### [Objective]
Please reproduce everything in the listing below from the line containing "has height=1953, width=1280." down to the line containing "Abbadia is located", including both of those lines. Leave the pictures out of your answer.

### [Entries shown]
** begin **

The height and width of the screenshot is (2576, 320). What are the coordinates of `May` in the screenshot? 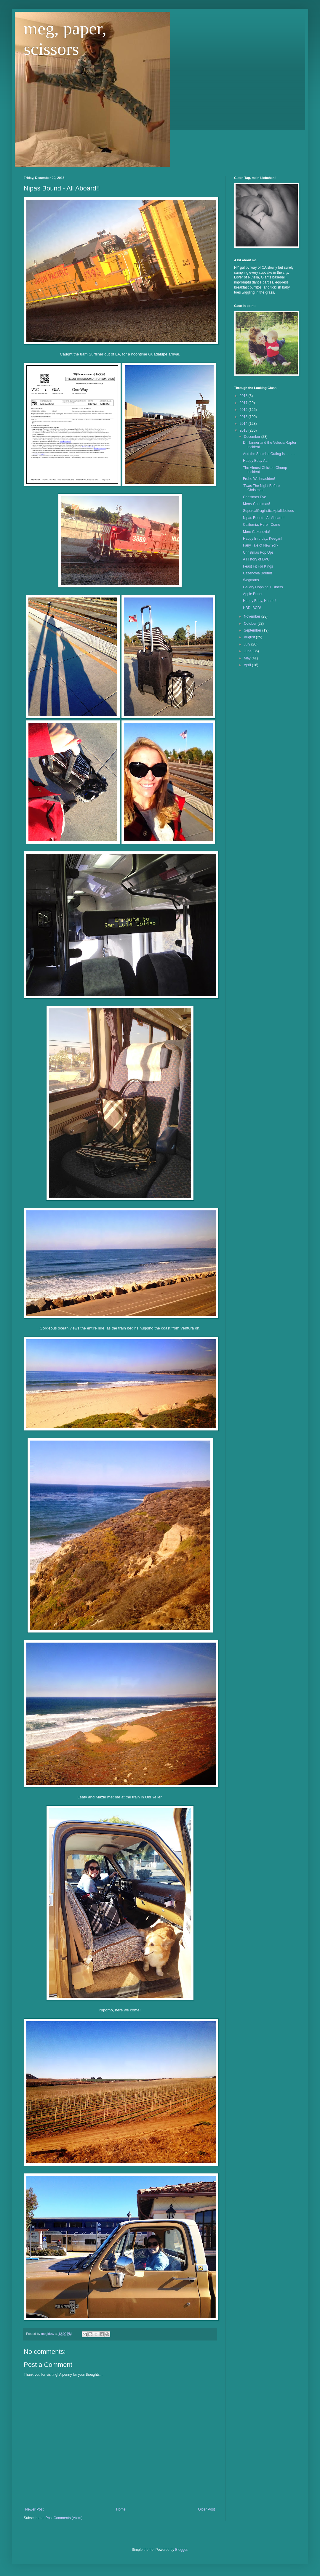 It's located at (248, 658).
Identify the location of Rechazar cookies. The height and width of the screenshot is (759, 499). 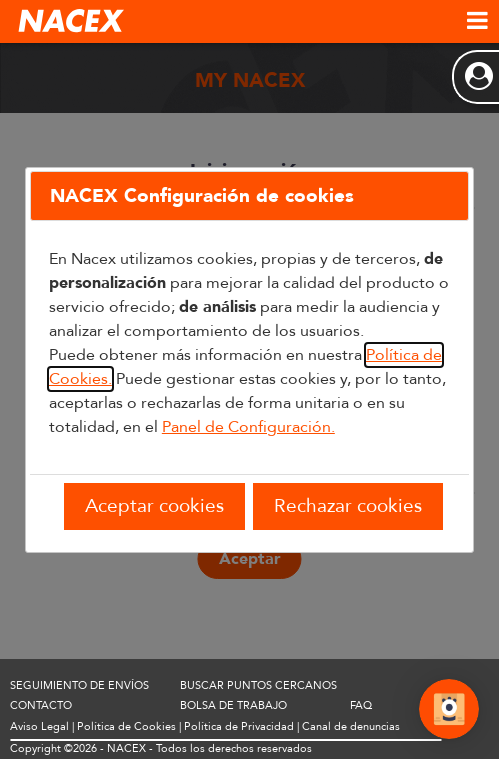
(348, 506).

** end **
** begin **

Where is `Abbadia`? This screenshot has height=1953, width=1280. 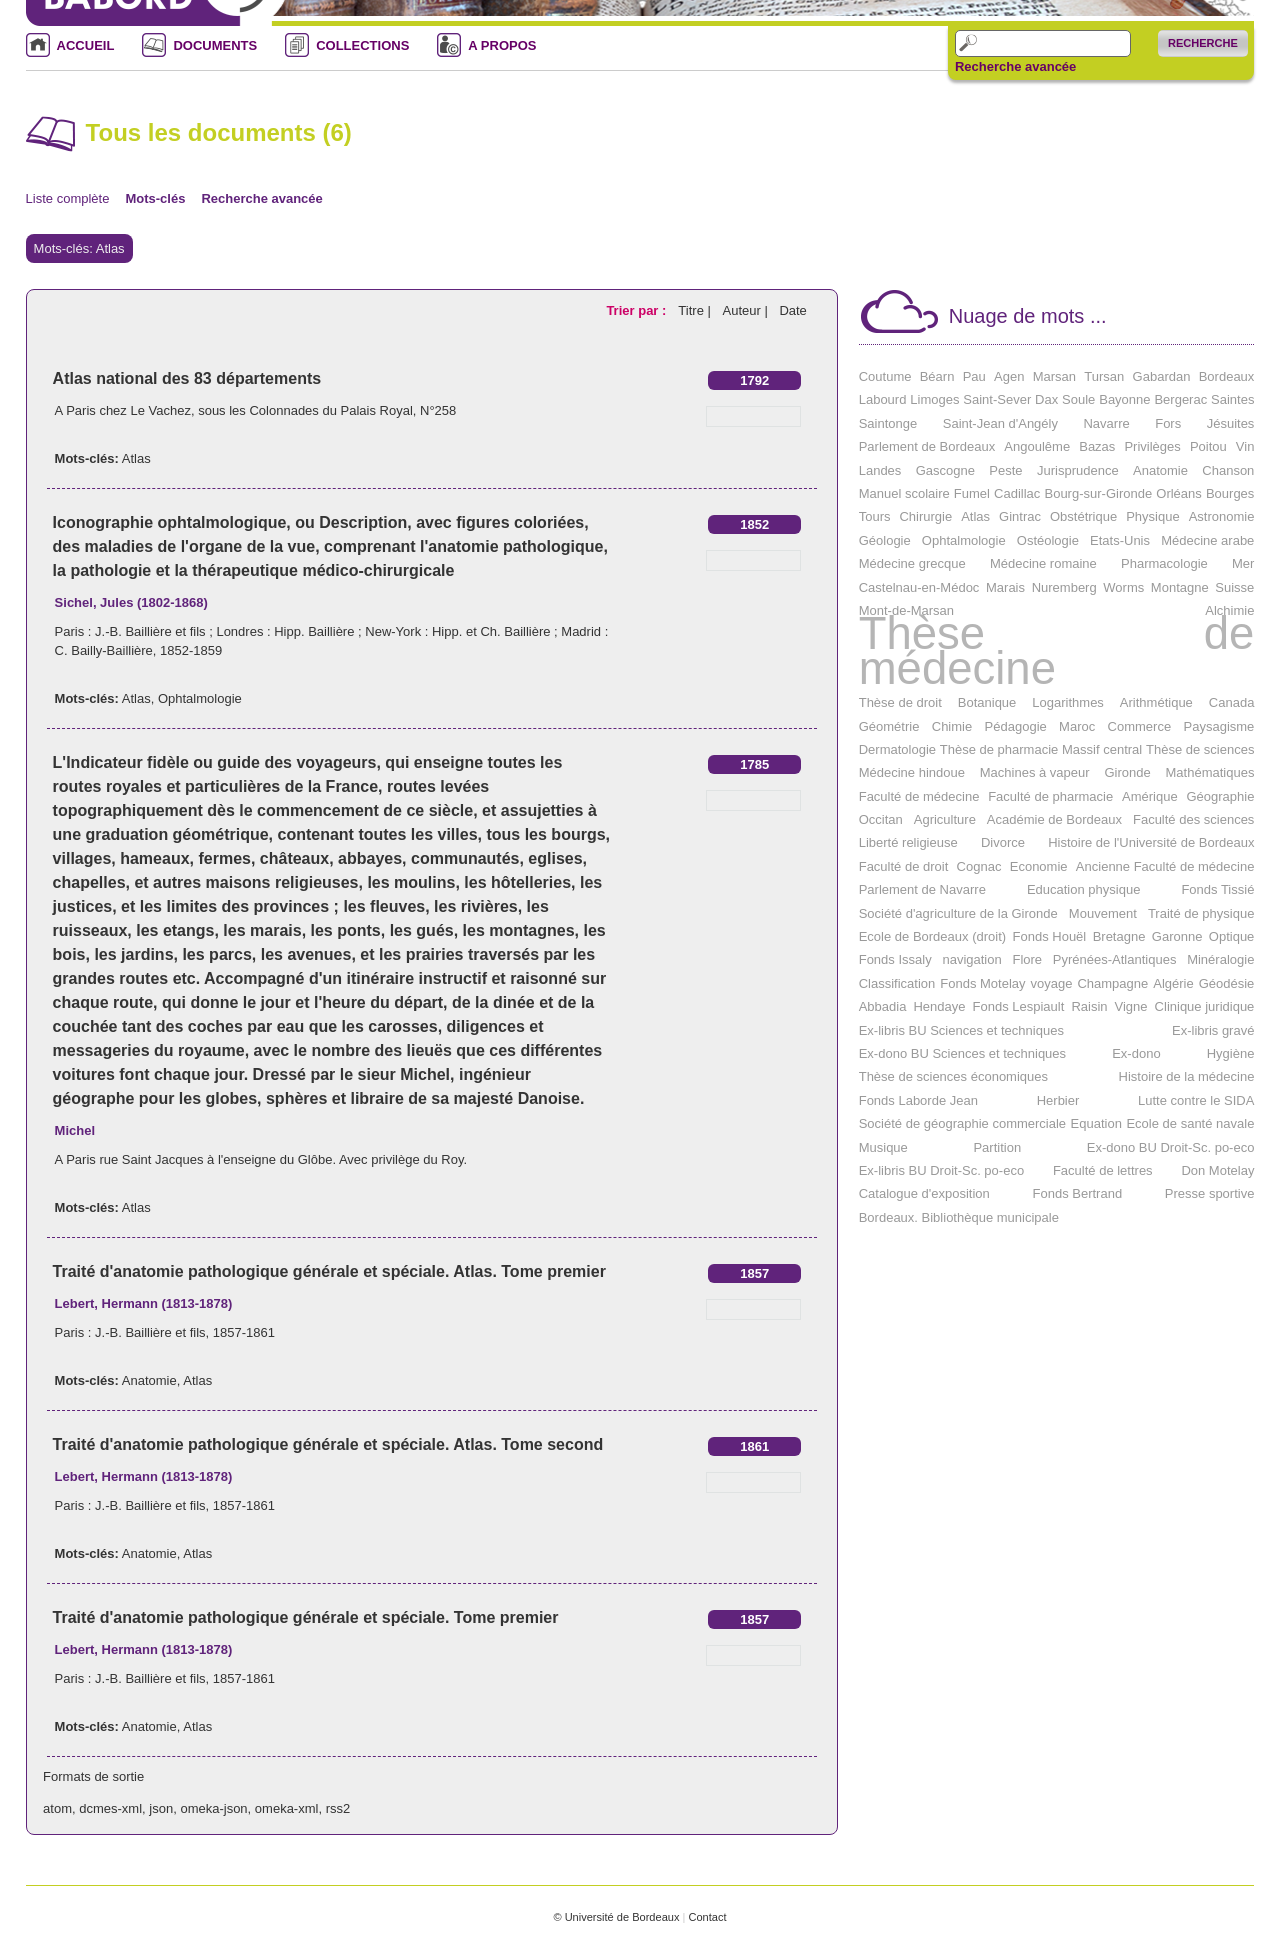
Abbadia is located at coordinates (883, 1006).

** end **

### [Exercise output]
Where is `Abbadia`? This screenshot has height=1953, width=1280. 
Abbadia is located at coordinates (883, 1006).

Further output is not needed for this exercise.